The world has changed in the past six years though, and people are no longer accepting the status quo. The shifting climate, both socially and environmentally, is something that even this blockbuster franchise cannot ignore.
Set three years after the events of the first film, Frozen II finds Elsa (Idina Menzel), Anna (Kristen Bell), Olaf (Josh Gad), Kristoff (Jonathan Groff) and trusty Sven all living a peaceful existence in Arendelle. Things are so good that Kristoff is finally ready to propose to Anna, if he can muster up the nerve that is. Unbeknownst to the group, the past has been awoken and it threatens to destroy Arendelle’s future.

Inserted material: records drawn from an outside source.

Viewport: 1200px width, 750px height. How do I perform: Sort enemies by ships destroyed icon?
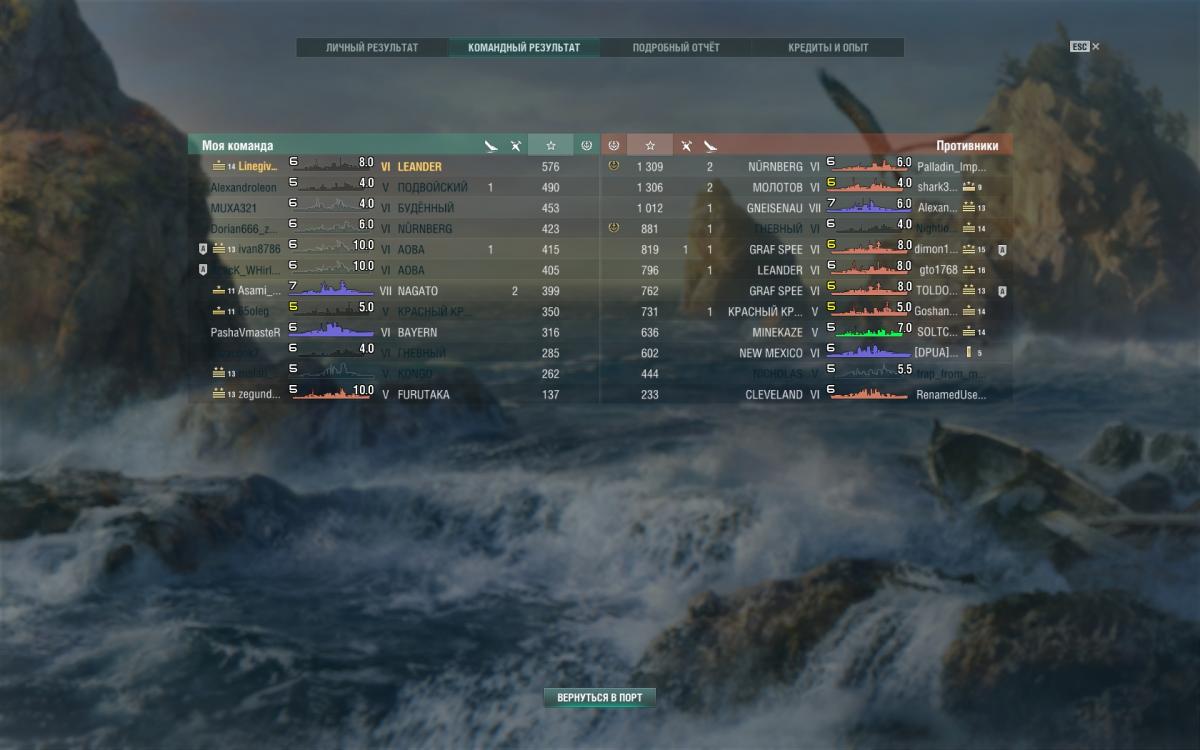tap(710, 146)
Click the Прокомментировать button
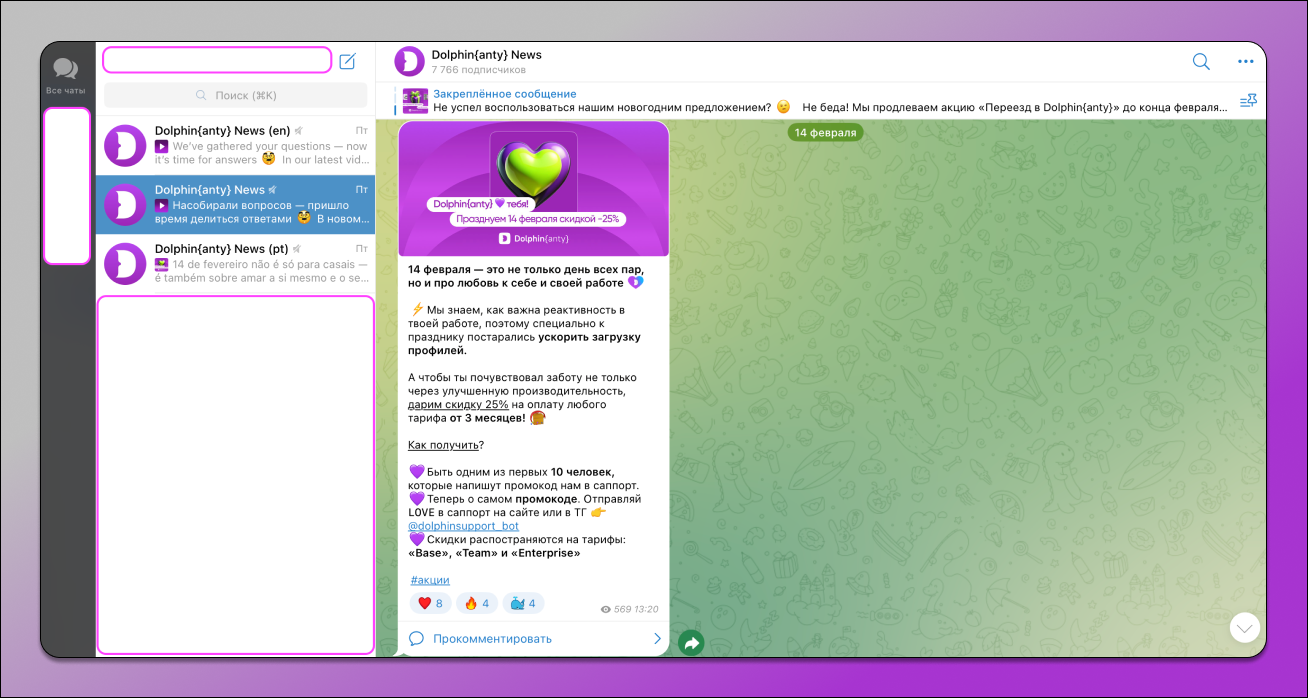Image resolution: width=1308 pixels, height=698 pixels. click(x=494, y=637)
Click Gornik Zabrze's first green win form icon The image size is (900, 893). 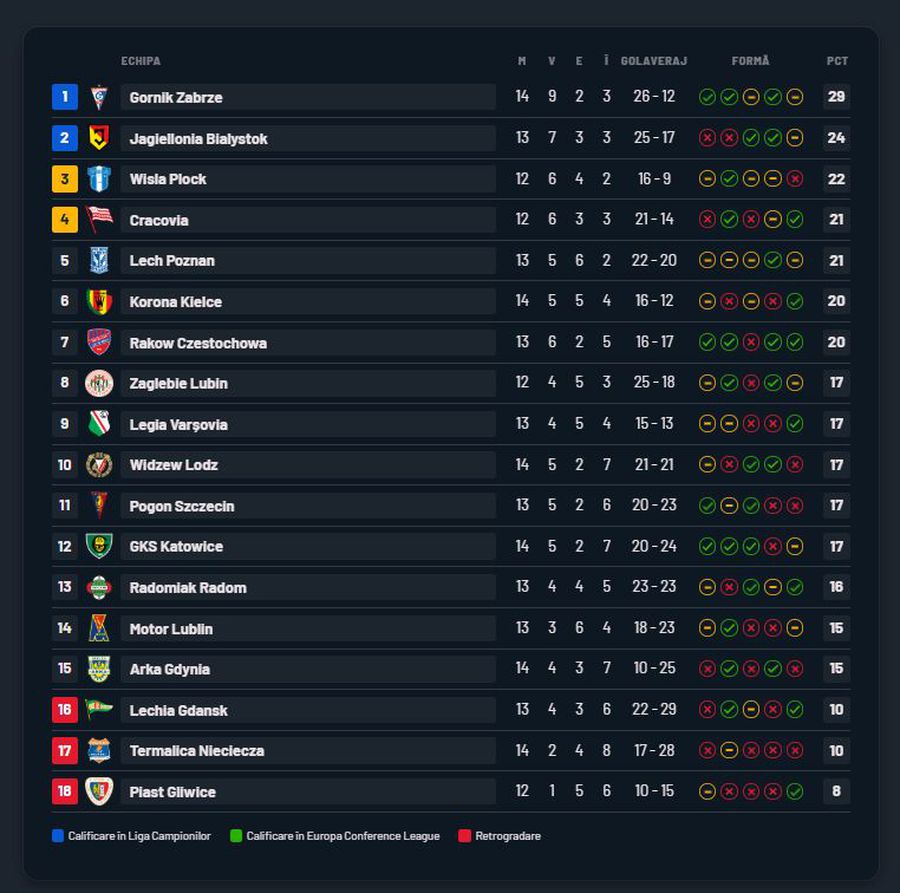pyautogui.click(x=707, y=97)
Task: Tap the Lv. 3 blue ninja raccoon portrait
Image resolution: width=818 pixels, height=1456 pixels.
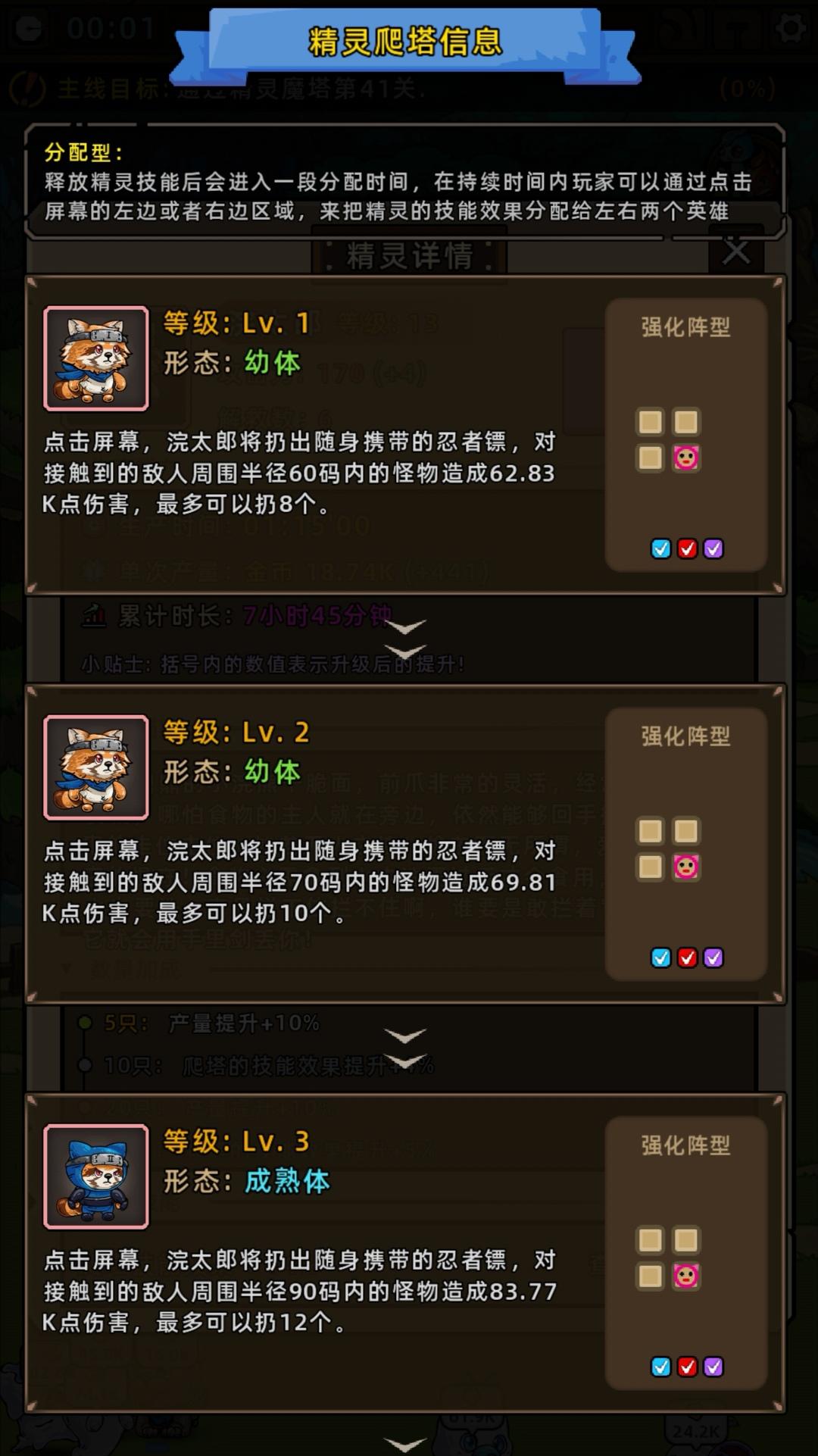Action: point(96,1176)

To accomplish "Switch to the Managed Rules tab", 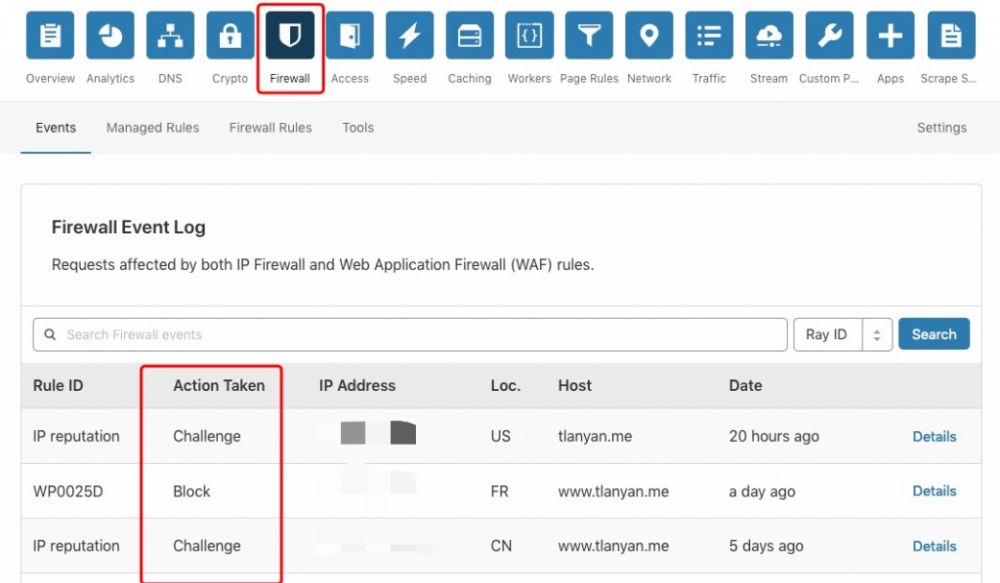I will click(152, 128).
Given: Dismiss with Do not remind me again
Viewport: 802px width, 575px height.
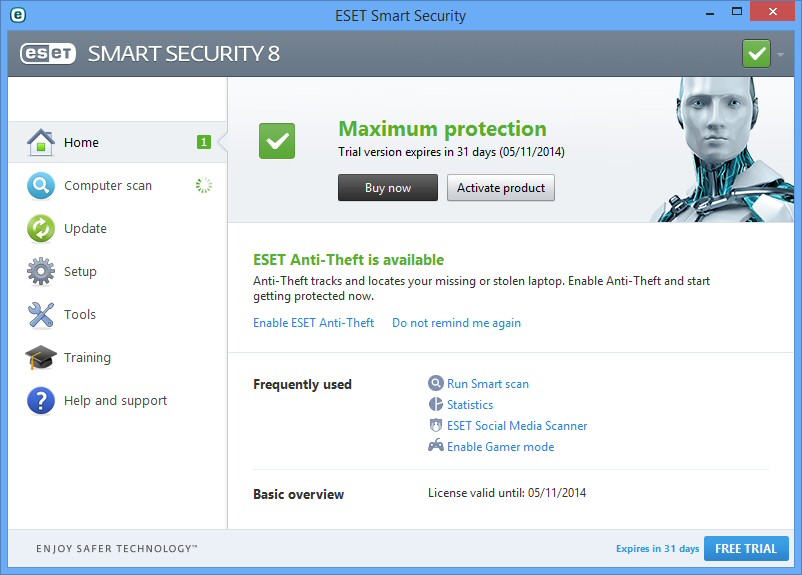Looking at the screenshot, I should [x=456, y=323].
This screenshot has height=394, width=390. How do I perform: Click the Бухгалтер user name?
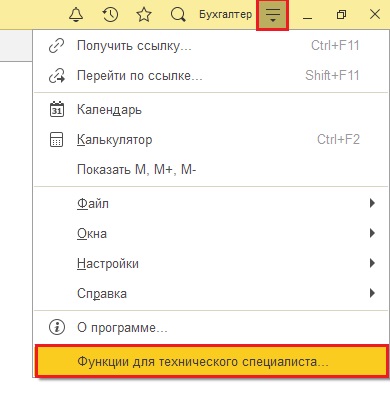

Haunted by siren like calls that only she can hear, Elsa believes the voice may hold the key to understanding her powers. With the gang in tow, Elsa and Anna set out to find answers in a mythical magical forest that their parents once told them about. However, what they uncover will not only force them to confront the horrors of the past, but also challenge their bond as well.
Frozen II brings back many of the elements that made the first film so successful. The animation is stunning and the level of detail brings rich layers to the action sequences. The film’s irreverent humour satisfies all ages and openly takes a couple of comedic jabs at the previous film. The best of which being a mid-film recap that Olaf gives to a group who have been literally out of touch with the modern world. There are also plenty of strong musical numbers, such as “Show Yourself” and “Into the Unknown,” that will no doubt get stuck in one’s head.
Rather than simply rest on the laurels of its predecessor, this film attempts to tackle some complex social issues. Similar to Zootopia’s attempt to teach kids about racism through a child-friendly filter, Frozen II touches on colonialism and its impact on the environment in a gentle way. At one point the gang stumble across a indigenous tribe whose once harmonious bond with nature has been disrupted by outsiders.
To be honest a Frozen film is the last place one would expect to find pointed commentary on dishonourable treaties governments forced on First Nations communities. Yet here we are.
Of course, being a product of a giant corporation, Frozen II takes its wokeness only so far. Anna may scream “wake up” at one point, but there are limitations to the uprising. Just as each character fears change, the film itself prefers to take baby steps over giant leaps.
Change is presented as something both scary and necessary even when one is reluctant to accept the bigger picture. Frozen II is not so much about overturning the institution that cause the problems, but rather addressing errors of the past while simultaneously keeping institutions intact. A goal that will only be achieved when those guarding the door step aside and let the marginalized have some control.
On par with its predecessor, Frozen II will delight fans of the franchise. While the film provides several environmentally conscious nuggets to think about, its voyage into the unknown still travels the safe path.